DIRECTIVES:
1) In the autobiographical passage, what name did the narrator's godfather give in place of his own?
2) Reproduce the part of the autobiographical passage between "I was baptized" and "returned to my father.", inclusive.

PAGE:
* BEGIN *

I was baptized in the church of Saint Hilary. Gerard de Landas, gentleman, my godfather, disliking his own name, gave me instead that of Joseph Justus. The former name, being more familiar, has clung to me, while few, save my father, have addressed me by the latter, even since I reached manhood. When I was eleven years old, my father sent me to Bordeaux, in company with my brothers, Leonard and John Constant. There for three years I studied the rudiments of Latin 1. The plague then compelling my departure from the city, I returned to my father.
He, as long as I was with him (and indeed I was with him till his death), required from me daily a short declamation. I chose my own subject, seeking it in some narrative. This exercise, and the daily use of the pen, accustomed me to write in Latin. I was wont to take down my father's verses at his dictation. From the task I imbibed some savor of the art of poetry. So both in verse and in prose composition my progress was, for my age, satisfactory, perhaps to others, certainly to my father. Sometimes he would lead me aside and ask me whence I drew those ideas and embellishments. I answered him truly, that they were mine, and original. But he could not disguise from our friends his admiration for the first fruit of my intellect, the Tragedy of Oedipus. On this I had spent, so far as my youth permitted (for I was less than seventeen years old), all the ornaments of poetry and the resources of language 2. And indeed, unless memory deceives me, that product of my immaturity was such that even my old age need not rue it.

* END *

STORED DATA:

* BEGIN *

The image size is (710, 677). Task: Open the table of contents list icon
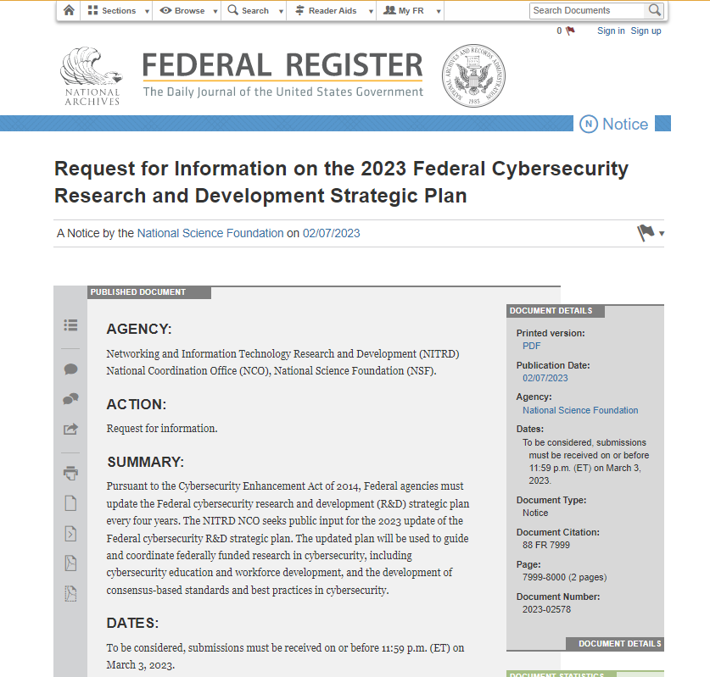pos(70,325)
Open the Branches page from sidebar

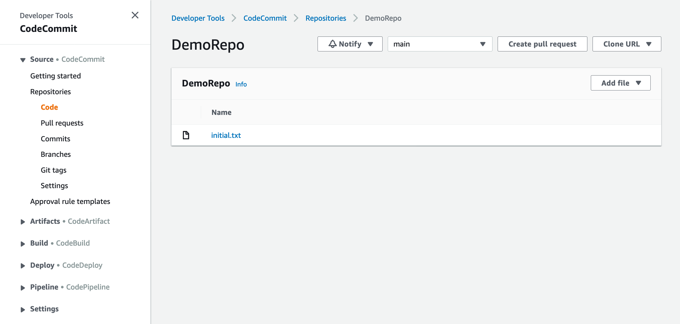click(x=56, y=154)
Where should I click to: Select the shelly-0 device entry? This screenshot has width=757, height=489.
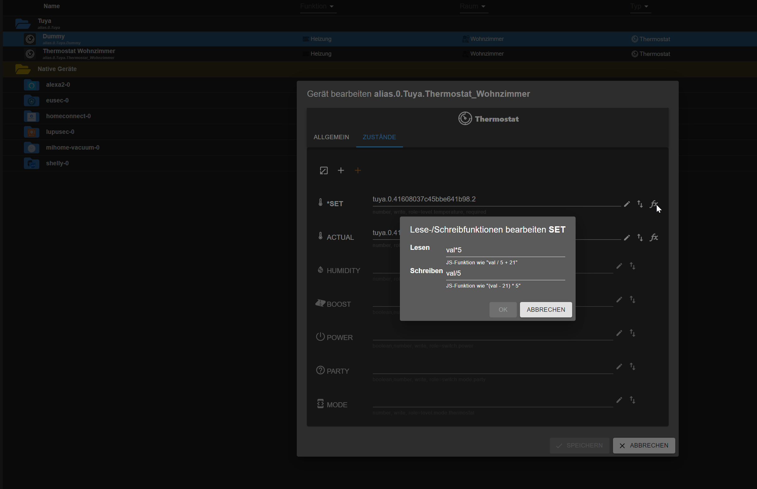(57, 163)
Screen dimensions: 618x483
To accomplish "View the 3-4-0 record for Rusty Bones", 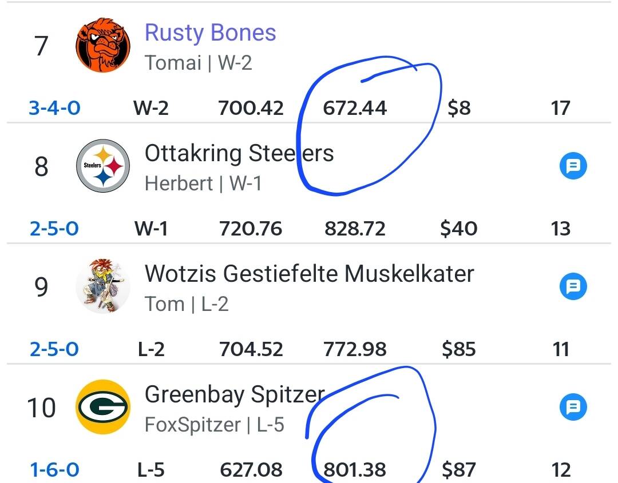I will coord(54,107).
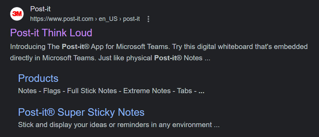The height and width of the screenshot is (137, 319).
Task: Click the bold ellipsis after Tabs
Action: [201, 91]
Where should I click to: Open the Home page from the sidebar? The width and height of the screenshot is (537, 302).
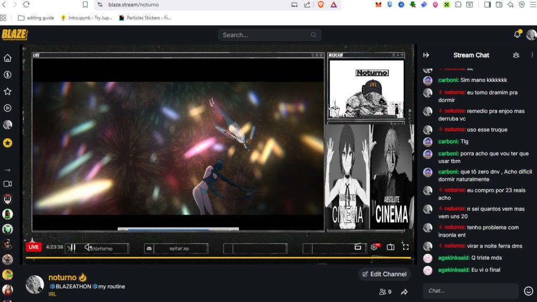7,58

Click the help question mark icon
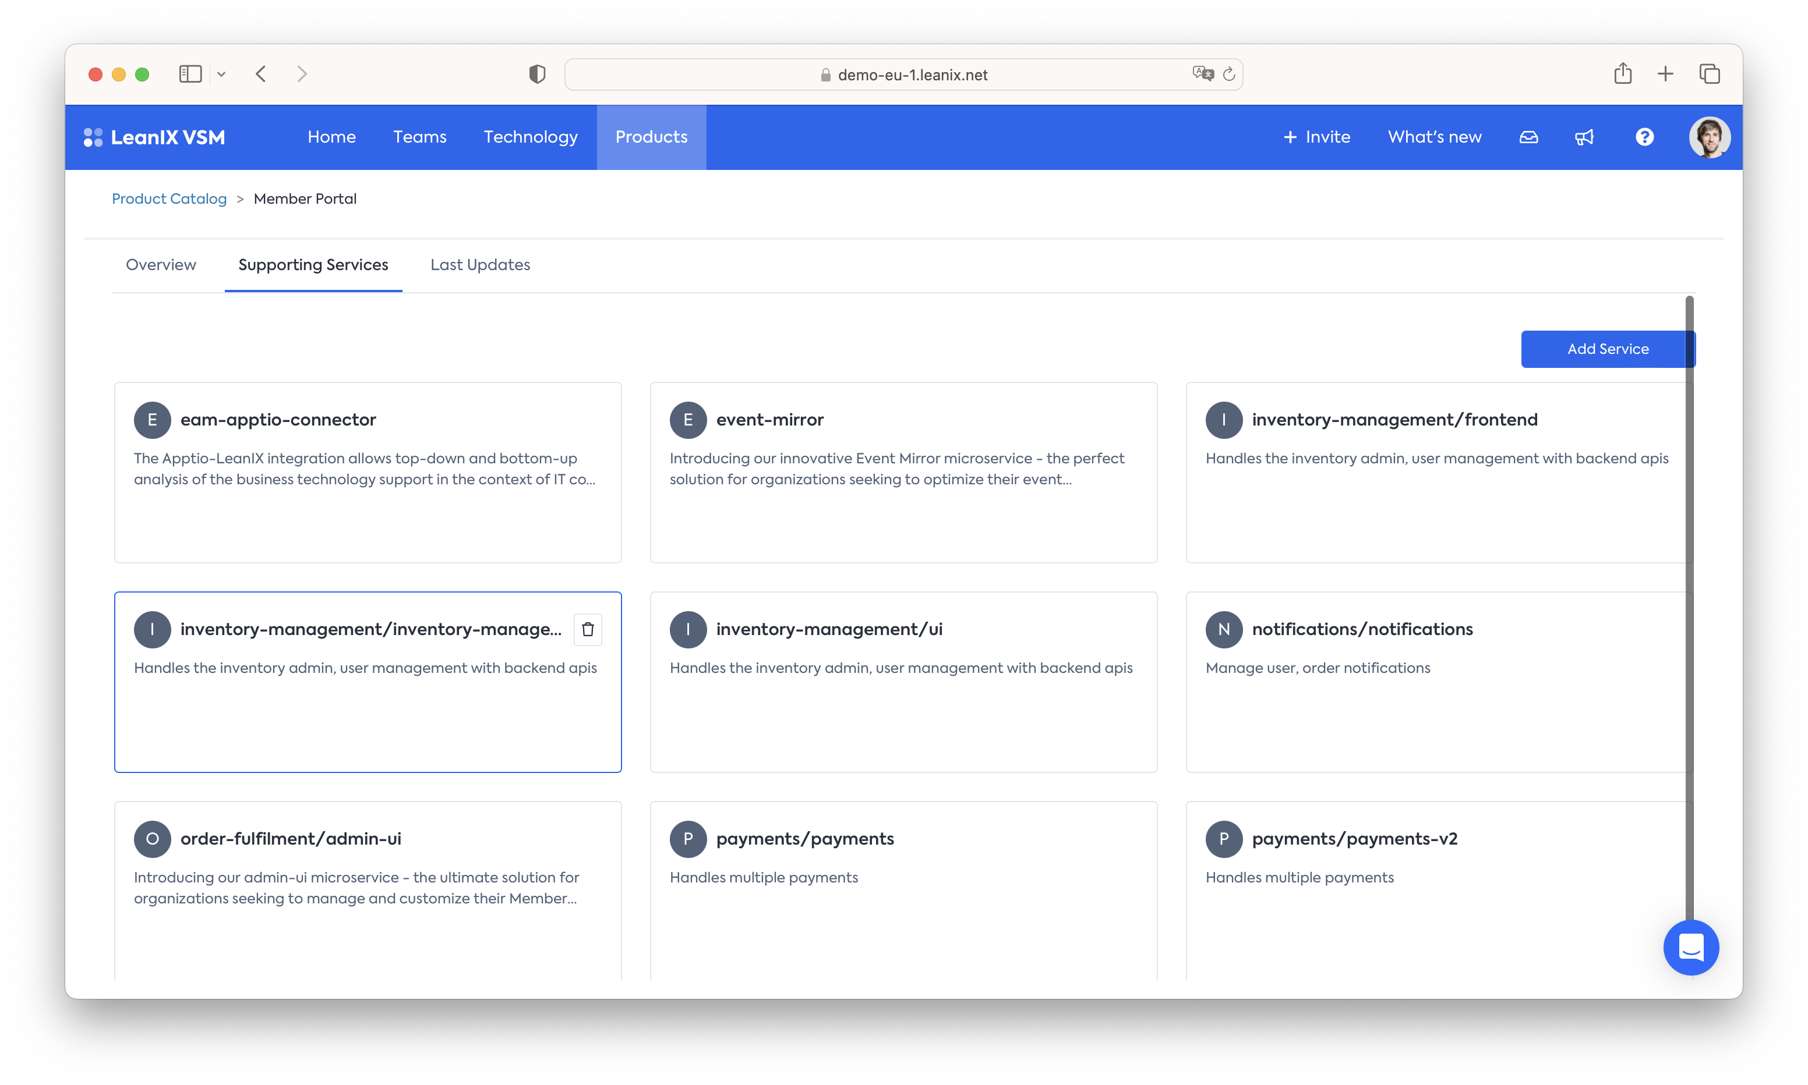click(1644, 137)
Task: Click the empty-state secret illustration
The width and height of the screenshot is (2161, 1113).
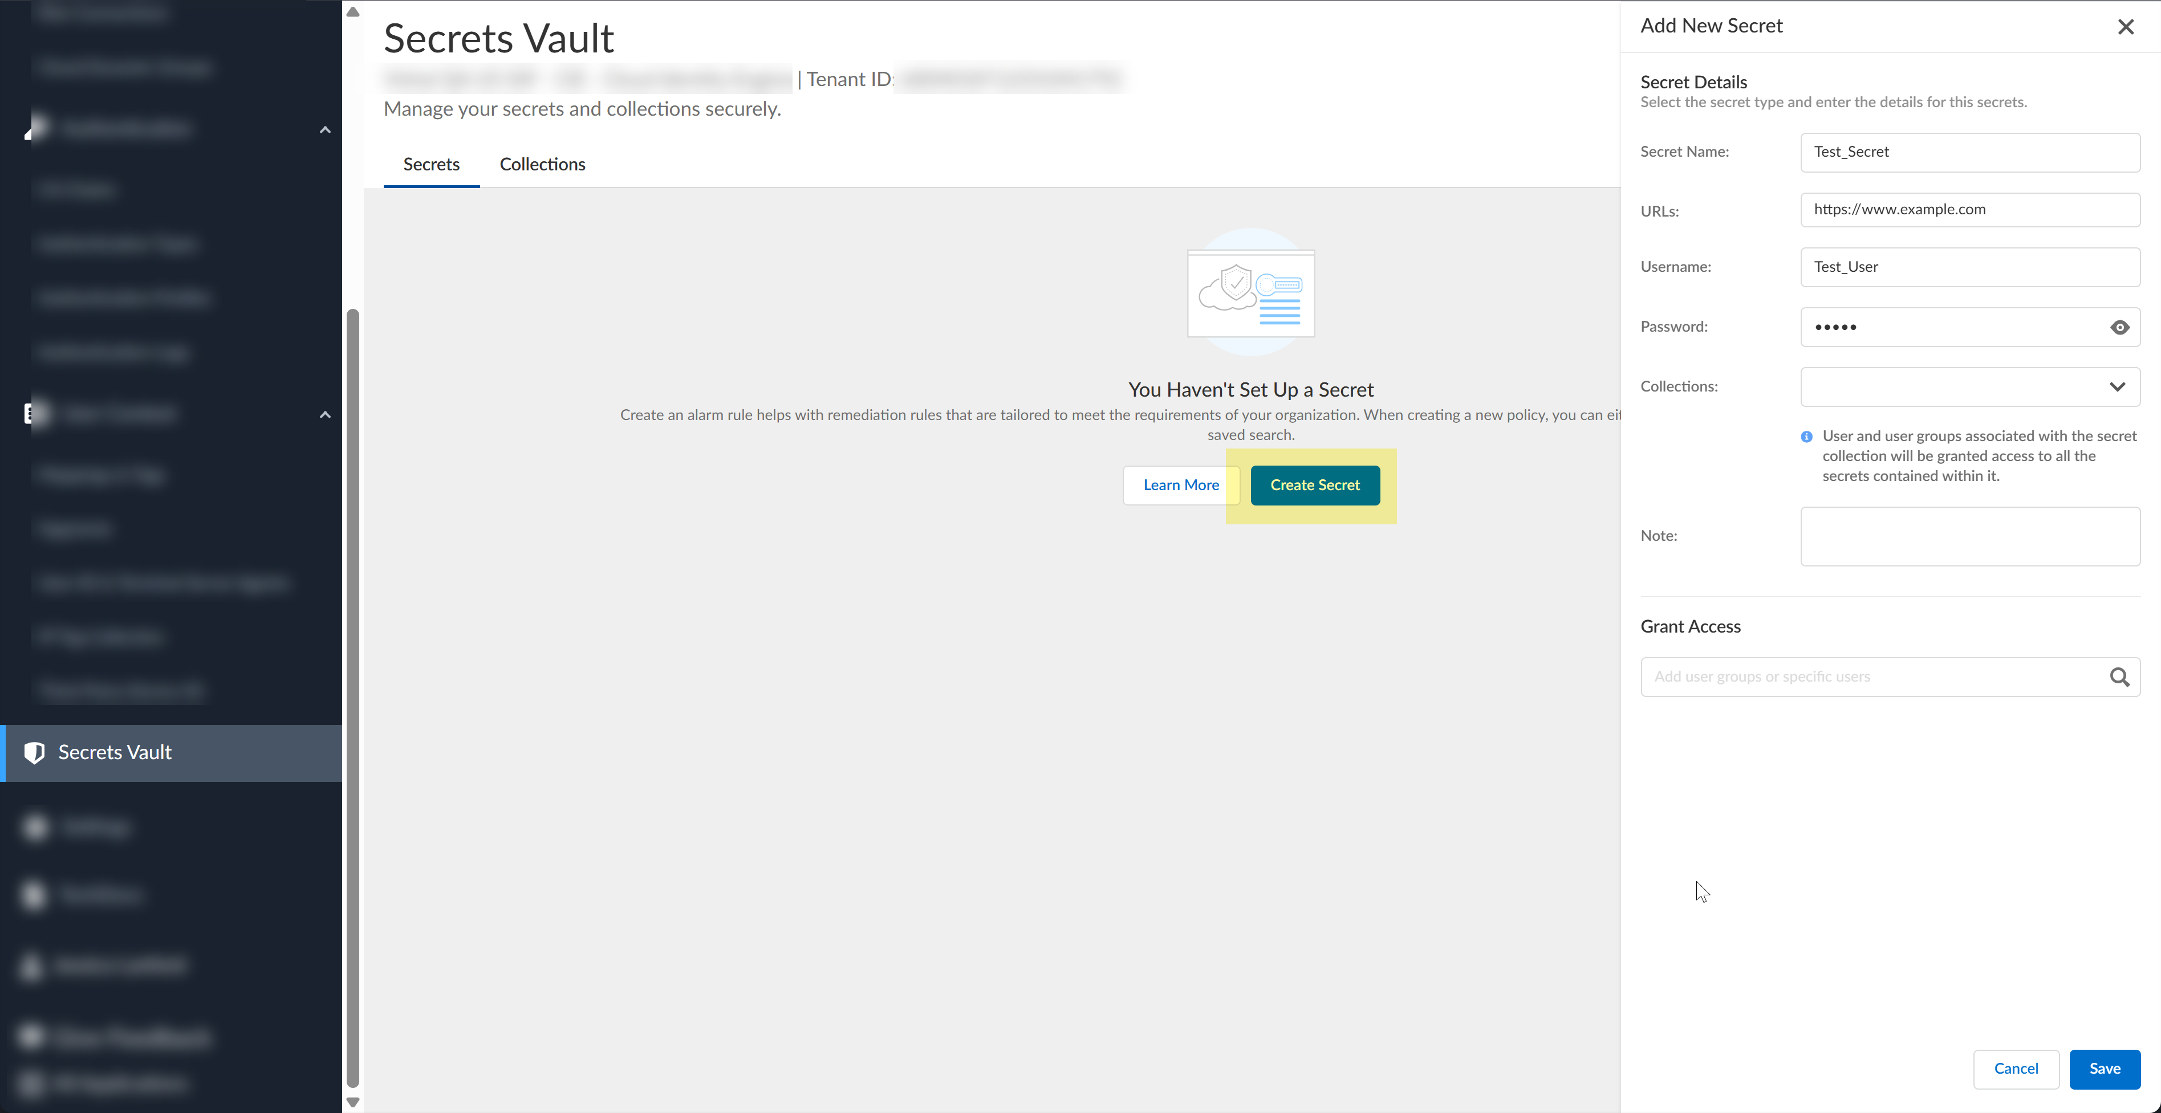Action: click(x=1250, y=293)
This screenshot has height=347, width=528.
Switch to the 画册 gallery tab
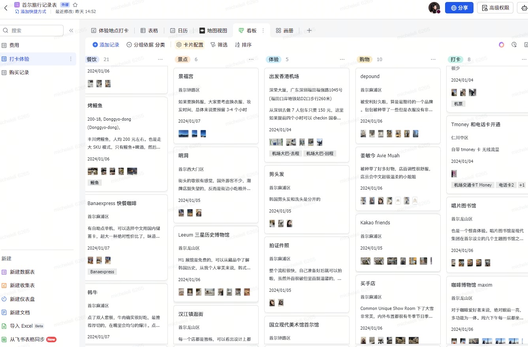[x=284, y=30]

* END *

ANSWERS PROVIDED:
1) Joseph Justus

2)
I was baptized in the church of Saint Hilary. Gerard de Landas, gentleman, my godfather, disliking his own name, gave me instead that of Joseph Justus. The former name, being more familiar, has clung to me, while few, save my father, have addressed me by the latter, even since I reached manhood. When I was eleven years old, my father sent me to Bordeaux, in company with my brothers, Leonard and John Constant. There for three years I studied the rudiments of Latin 1. The plague then compelling my departure from the city, I returned to my father.